これを使うことで、DBへの参照をリアクティブにすることができます!
DBを定義してみる
ここでは、Dexieのチュートリアルを改変したものを利用します。
import Dexie, { Table } from 'dexie'
export interface Friend {
id?: number
name: string
age: number
}
export class MySubClassedDexie extends Dexie {
// テーブルの型を定義
friends!: Table<Friend>
constructor() {
// IndexDBでの名前を設定
super('myDatabase')
// DBの初期化
this.version(1).stores({
friends: '++id, name, age'
})
}
}
export const db = new MySubClassedDexie()
解説
typescriptでDexieを利用するには、classを継承してDBを作成するのが一般的です。これによって、型を継承しつつTable周りの型を定義できるため、DBを利用する際もほぼ完璧に型が当てられます。しかし、継承は型を引き継ぐという意味合いが強く、DBとの接続・初期化などのロジックは、普通にconstructorの中で手続き的に行われています。
DBの内容を表示してみる
import { useLiveQuery } from "dexie-react-hooks"
import { db } from "./db"
// DBで定義したFriendsを、一覧表示するコンポーネント。年齢での範囲絞り込み可。

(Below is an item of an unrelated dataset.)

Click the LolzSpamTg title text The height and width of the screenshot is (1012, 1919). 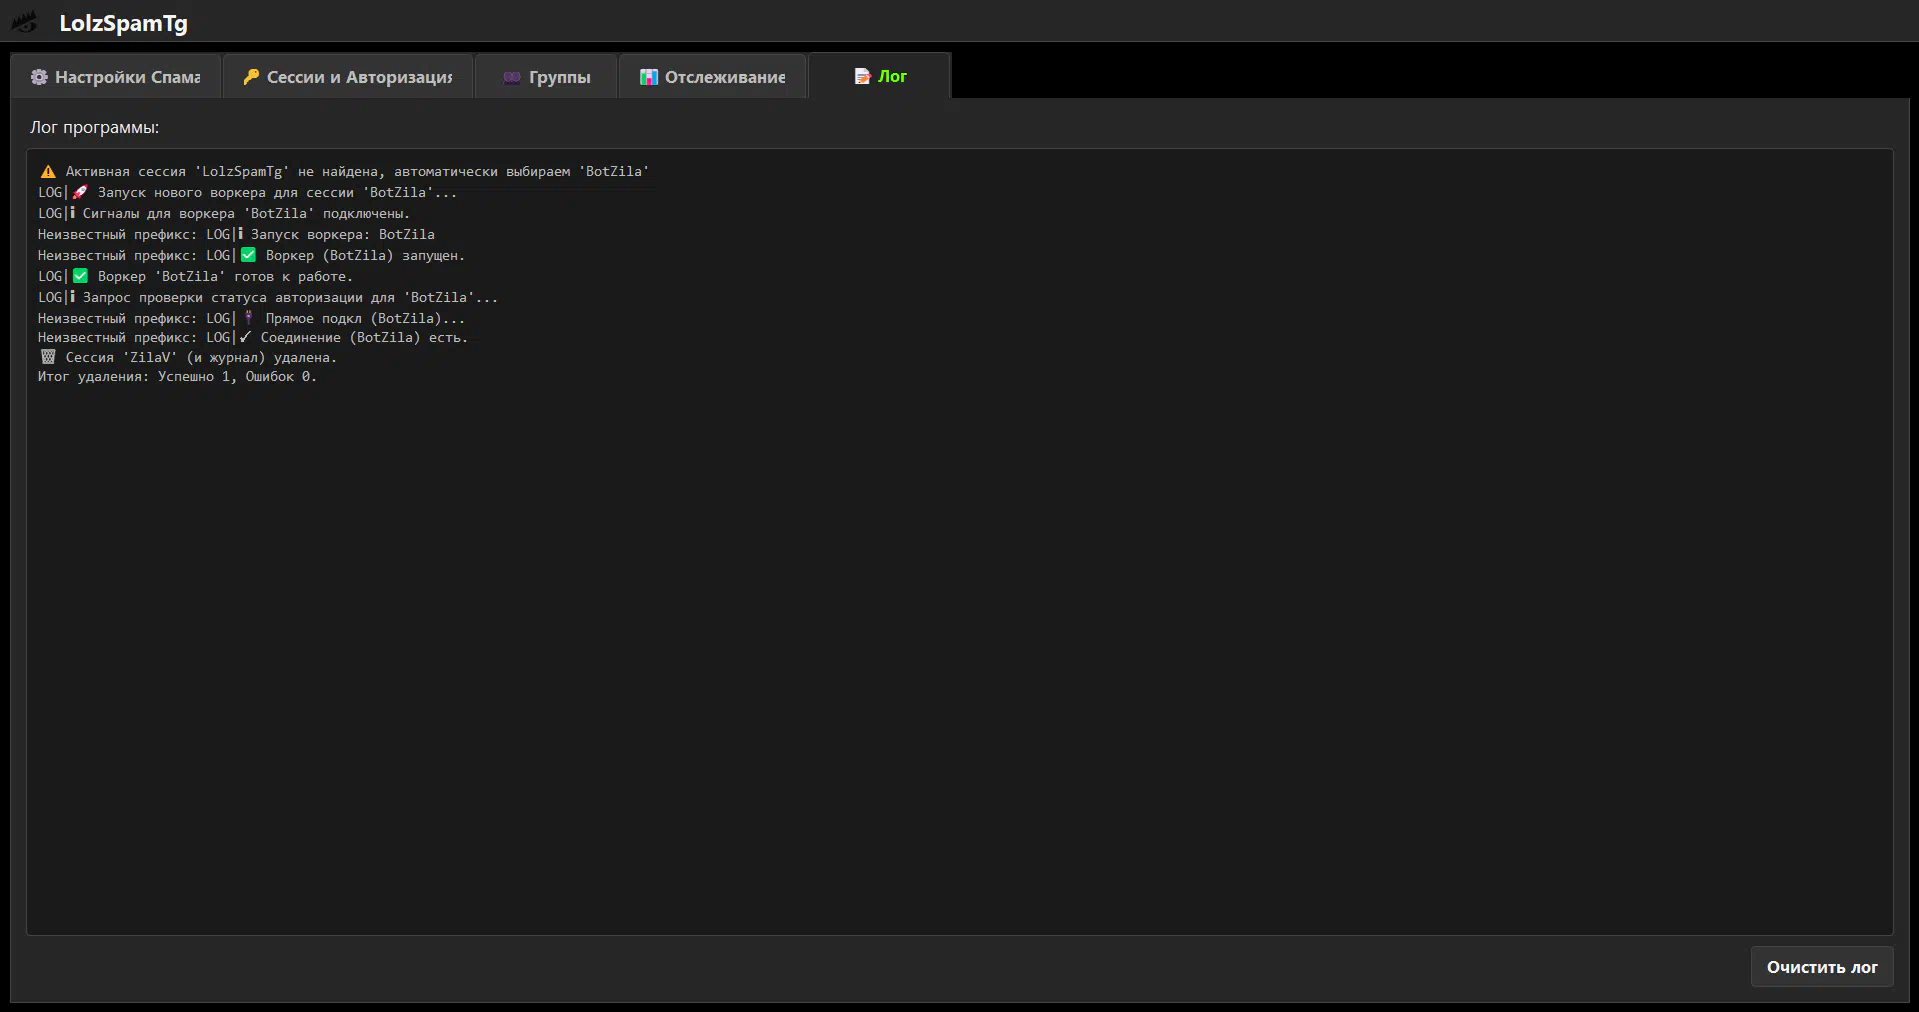123,23
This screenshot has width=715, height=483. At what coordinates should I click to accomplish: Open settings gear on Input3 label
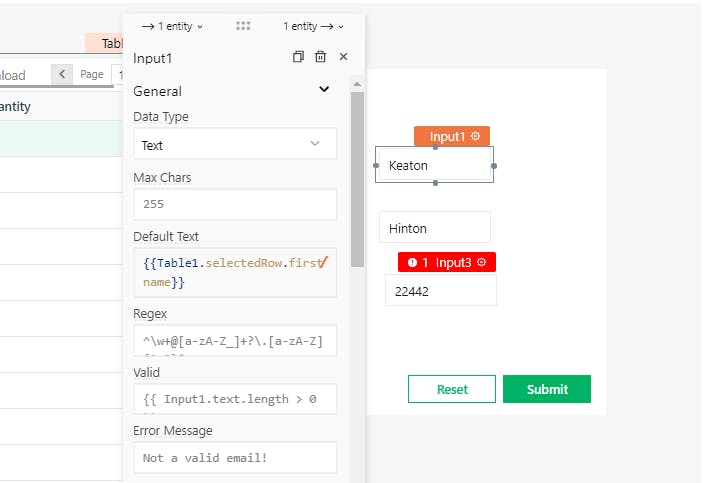481,262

export function FriendList({ minAge, maxAge }: { minAge: number, maxAge: number }) {
const friends = useLiveQuery(
async () => {
//
// DBをクエリする
//
return db.friends
.where('age')
.between(minAge, maxAge)
.toArray()
},
// クエリ時に依存する値
[minAge, maxAge]
)
return (
<ul>
{friends?.map(friend => (
<li key={friend.id}>
{friend.name}, {friend.age}
</li>
))}
</ul>
)
}
解説
DBの取得では、新たに追加されたuseLiveQueryを利用しています。使い方としては、第1引数はdbをクエリする関数を、第2引数ではuseEffectのような依存値が入ります。そして、返却値はuseStateの1つ目のような形で、リアクティブな値としてコンポーネント内で使えます。クエリ時のDBのアクセスは、O/Rマッパーのようにdb.[テーブル名].~
という形で行えます。
DBを追加・更新・削除してみる
クエリ時と同じように、db.[テーブル名].~
という形で行なっていきます。表示側でLiveQueryを利用している場合は表示更新を自動で行ってくれるため、本当に操作をするのみで問題ないです。ここでは、それぞれ簡単な例をご紹介します。
/*** 追加 ***/
const id = await db.friends.add(
{ name: "new user", age: 16 }
) // idを自動設定する際は、返却値がidとなる。
/*** 更新 ***/
await db.friends.update(id, { age: 17 })
/*** 削除 ***/
await db.friends.delete(id)
おわりに
React×Dexieによるグローバルな状態管理、いかがだったでしょうか。
LiveQueryがリリースされたことで、ReactとIndexedDBの連携が一気に現実的なものになりました。Dexieは使い勝手の良さからも、Reactのグローバルな状態管理の選択肢として、十分な機能を備えていると思います。
そして、Dexieにはまだまだ沢山の機能があります。個人的には、特にDexieのオンライン同期機能に注目をしています。こちらの記事は、また後日Qiitaに投稿する予定ですので、しばしお待ちください。
この記事が、Dexieに少しでも興味をもつきっかけになれば幸いです。最後まで読んでくださり、ありがとうございました。